**Source passage**.
Results: Four independent predictors—age, temperature, depth of infection, and SOFA score—were identified. A nomogram constructed based on these variables exhibited good discriminative performance, with an AUC of 0.832 (95% CI: 0.763– 0.900), a sensitivity of 0.722, and a specificity of 0.797. Internal validation revealed an AUC of 0.832 (95% CI: 0.752– 0.897). The model passed the H-L test (p = 0.322). The calibration curve showed close alignment between predicted and observed outcomes (slope = 0.916), indicating good calibration. DCA demonstrated net clinical benefit across a wide range of threshold probabilities (0.1– 0.9).
Conclusion: The predictive model is simple and practical, with good discriminative and calibration performance. It may serve as a useful decision-support tool for early identification of NSTIs. However, future multicenter prospective studies are still needed for external validation to assess its practical application value.

**Data**.
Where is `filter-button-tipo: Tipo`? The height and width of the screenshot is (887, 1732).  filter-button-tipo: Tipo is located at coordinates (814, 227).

**About this task**. According to the nomogram study summary, which four independent predictors were identified?

**Answer section**. Age, temperature, depth of infection, and SOFA score.